Gubernur Puteh Jadi Tersangka Korupsi [30/06/04]
Komisi Pemberantasan Korupsi (KPK) kemarin resmi menetapkan Gubernur Nanggroe Aceh Darussalam Abdullah Puteh sebagai tersangka dalam kasus korupsi pengadaan helikopter Mi-2.
Dari hasil penyelidikan ditemukan bukti permulaan yang cukup bahwa telah terjadi tindak pidana korupsi dengan nilai kerugian negara Rp 4 miliar, kata Wakil Ketua KPK Tumpak Hatorangan Pangabean kepada wartawan kemarin.

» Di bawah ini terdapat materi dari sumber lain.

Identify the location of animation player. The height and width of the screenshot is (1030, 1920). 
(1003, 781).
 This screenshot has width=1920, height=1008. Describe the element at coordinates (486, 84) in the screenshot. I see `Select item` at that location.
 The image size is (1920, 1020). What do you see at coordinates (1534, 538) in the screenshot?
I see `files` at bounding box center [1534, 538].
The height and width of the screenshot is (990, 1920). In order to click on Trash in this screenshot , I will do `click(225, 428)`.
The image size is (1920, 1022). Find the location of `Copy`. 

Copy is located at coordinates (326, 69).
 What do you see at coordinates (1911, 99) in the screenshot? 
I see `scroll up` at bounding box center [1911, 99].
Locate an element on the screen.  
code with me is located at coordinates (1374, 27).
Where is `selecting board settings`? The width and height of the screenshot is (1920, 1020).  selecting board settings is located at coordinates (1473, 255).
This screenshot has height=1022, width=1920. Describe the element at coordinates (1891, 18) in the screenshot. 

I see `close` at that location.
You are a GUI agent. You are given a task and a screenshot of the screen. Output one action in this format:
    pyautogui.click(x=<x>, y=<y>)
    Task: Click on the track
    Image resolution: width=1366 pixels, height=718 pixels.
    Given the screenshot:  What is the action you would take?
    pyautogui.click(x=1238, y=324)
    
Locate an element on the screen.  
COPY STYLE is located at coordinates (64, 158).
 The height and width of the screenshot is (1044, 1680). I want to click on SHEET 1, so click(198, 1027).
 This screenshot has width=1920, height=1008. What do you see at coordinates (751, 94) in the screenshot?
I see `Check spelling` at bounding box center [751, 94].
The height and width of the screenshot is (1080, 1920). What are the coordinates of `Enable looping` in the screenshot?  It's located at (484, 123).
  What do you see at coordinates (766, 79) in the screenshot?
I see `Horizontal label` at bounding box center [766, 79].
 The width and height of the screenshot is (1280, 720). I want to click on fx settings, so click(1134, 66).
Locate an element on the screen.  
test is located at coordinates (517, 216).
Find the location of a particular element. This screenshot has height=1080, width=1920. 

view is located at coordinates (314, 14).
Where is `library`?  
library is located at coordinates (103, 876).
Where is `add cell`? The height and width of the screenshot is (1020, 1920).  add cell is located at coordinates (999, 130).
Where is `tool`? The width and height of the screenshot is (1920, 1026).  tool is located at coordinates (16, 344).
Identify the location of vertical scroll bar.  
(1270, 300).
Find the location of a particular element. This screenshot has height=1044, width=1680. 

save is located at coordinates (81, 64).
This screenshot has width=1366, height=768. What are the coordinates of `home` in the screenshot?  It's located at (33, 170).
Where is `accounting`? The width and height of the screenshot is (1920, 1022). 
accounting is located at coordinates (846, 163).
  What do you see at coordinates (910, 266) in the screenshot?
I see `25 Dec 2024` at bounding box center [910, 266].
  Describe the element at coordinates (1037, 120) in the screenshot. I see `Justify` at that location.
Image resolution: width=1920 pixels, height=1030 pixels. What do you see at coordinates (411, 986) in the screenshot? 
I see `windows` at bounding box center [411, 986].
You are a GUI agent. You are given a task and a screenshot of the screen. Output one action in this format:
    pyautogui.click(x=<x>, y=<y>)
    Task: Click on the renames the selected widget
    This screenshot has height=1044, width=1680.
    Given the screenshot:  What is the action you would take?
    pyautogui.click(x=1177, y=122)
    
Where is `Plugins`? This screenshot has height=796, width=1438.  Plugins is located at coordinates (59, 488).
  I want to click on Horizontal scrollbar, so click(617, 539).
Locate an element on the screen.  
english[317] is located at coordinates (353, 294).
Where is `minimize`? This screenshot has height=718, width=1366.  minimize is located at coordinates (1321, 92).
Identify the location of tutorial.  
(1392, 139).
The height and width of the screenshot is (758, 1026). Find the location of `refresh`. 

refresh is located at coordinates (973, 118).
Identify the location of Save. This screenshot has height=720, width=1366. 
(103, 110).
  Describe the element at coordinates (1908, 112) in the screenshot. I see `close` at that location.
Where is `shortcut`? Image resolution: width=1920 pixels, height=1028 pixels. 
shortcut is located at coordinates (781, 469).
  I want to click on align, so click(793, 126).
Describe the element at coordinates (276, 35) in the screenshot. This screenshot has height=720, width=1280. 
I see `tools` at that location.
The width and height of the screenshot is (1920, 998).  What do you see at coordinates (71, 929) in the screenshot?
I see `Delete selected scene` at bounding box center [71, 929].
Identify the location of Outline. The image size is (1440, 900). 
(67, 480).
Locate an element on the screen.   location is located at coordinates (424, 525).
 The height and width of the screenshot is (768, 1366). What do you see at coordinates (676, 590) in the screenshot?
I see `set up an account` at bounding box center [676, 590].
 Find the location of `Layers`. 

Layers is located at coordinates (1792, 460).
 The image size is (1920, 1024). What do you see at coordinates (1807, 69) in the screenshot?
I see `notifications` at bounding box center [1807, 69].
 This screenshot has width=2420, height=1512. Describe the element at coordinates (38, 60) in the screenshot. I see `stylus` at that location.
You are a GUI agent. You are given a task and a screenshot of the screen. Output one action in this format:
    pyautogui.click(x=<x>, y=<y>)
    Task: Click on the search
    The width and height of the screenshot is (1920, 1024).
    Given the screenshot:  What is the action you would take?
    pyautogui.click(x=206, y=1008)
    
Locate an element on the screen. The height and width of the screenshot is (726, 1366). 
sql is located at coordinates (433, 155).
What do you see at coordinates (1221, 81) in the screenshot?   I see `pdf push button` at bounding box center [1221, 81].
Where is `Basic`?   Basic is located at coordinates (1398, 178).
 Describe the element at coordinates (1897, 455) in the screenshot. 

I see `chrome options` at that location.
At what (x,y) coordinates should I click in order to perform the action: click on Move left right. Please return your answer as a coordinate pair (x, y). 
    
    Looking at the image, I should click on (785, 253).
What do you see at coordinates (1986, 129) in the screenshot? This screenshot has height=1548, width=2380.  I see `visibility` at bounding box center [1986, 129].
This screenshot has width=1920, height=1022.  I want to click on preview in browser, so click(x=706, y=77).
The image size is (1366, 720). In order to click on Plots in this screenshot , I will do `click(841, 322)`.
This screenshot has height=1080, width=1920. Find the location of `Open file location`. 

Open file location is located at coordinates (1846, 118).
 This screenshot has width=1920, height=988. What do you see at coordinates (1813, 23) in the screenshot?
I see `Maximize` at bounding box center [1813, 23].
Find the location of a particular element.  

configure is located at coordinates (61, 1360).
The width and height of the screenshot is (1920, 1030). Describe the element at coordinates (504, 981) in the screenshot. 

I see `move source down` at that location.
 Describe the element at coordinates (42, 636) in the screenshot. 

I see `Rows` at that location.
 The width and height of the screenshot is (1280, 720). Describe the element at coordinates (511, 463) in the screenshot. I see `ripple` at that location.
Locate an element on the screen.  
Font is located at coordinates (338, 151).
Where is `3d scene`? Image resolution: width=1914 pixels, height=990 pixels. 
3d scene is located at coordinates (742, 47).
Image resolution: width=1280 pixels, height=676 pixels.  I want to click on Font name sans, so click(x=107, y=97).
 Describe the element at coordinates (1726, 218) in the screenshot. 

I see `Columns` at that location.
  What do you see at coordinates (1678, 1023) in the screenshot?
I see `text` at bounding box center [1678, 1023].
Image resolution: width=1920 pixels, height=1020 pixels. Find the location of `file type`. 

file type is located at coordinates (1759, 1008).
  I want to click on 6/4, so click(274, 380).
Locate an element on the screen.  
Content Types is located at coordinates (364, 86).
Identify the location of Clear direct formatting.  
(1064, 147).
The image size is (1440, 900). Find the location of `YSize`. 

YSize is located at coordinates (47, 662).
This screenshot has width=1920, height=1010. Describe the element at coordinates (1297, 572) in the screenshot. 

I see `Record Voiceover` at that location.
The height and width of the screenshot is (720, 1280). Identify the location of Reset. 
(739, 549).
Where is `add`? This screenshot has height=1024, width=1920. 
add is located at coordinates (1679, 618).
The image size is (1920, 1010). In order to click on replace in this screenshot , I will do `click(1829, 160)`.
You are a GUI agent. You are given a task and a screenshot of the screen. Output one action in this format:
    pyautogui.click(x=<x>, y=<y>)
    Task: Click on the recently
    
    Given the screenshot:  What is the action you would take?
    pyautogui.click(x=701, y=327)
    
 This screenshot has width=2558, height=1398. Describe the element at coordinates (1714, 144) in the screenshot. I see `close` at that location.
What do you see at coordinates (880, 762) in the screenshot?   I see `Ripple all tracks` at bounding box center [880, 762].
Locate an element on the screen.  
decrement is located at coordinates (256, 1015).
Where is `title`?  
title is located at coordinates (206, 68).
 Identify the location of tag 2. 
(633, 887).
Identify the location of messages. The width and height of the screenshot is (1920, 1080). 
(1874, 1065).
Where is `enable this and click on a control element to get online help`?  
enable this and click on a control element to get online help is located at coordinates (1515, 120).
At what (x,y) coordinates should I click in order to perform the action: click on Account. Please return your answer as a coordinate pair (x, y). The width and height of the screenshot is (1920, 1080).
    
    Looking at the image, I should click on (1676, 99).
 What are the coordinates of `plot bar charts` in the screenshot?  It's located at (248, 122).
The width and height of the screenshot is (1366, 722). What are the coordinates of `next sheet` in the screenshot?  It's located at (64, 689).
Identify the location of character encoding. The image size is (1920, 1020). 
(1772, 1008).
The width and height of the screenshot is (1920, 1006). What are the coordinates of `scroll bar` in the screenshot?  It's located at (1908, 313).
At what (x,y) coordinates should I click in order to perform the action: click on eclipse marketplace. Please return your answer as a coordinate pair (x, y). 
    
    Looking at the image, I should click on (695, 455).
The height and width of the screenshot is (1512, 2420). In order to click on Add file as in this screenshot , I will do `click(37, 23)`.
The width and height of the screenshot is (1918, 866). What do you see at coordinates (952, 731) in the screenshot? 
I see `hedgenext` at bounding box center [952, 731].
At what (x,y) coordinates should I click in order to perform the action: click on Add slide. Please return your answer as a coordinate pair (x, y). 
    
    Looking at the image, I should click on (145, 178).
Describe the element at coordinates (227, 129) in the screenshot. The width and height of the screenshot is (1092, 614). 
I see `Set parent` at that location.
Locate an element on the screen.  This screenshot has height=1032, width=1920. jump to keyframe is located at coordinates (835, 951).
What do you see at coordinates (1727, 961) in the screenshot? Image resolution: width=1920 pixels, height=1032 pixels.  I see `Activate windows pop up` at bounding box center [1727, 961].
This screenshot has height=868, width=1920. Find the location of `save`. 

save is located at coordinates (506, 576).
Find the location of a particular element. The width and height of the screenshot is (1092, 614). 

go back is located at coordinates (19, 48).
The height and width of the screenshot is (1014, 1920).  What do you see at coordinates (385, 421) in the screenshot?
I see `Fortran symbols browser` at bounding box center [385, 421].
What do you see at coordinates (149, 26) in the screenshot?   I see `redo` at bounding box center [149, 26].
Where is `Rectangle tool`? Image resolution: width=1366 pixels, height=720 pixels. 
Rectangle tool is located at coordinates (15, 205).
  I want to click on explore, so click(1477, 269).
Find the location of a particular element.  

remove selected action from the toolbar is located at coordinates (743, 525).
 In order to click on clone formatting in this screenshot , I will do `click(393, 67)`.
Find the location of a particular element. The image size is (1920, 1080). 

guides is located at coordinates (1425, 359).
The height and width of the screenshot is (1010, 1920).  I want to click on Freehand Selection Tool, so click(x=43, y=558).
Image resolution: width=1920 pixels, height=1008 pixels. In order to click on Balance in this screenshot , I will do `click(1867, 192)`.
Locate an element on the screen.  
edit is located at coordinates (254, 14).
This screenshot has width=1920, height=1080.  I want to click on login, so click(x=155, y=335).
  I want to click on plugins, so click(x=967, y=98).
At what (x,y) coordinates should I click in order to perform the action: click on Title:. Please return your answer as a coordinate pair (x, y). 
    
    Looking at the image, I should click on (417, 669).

Menurut Pangabean, surat panggilan kepada Puteh sebagai tersangka sudah dilayangkan. Rencananya, Penguasa Darurat Sipil Daerah (PDSD) Aceh itu akan diperiksa KPK pekan depan.
Hingga kemarin, hanya Puteh yang menjadi tersangka kasus pembelian helikopter Mi-2 senilai Rp 12,5 miliar milik Pemda Aceh. Itu masih dalam pengembangan penyidikan. Mungkin ada tersangka lainnya, kata Pangabean.
Abdullah Puteh mengaku belum menerima surat resmi dari KPK menyangkut penetapan dirinya sebagai tersangka. Dia menolak berkomentar lebih jauh mengenai penyelidikan kasus pembelian helikopter PLC Rostov buatan Rusia itu. Ya, kami menghormati proses hukum, apa pun yang menjadi keputusannya. Itu saja, kata Puteh kemarin.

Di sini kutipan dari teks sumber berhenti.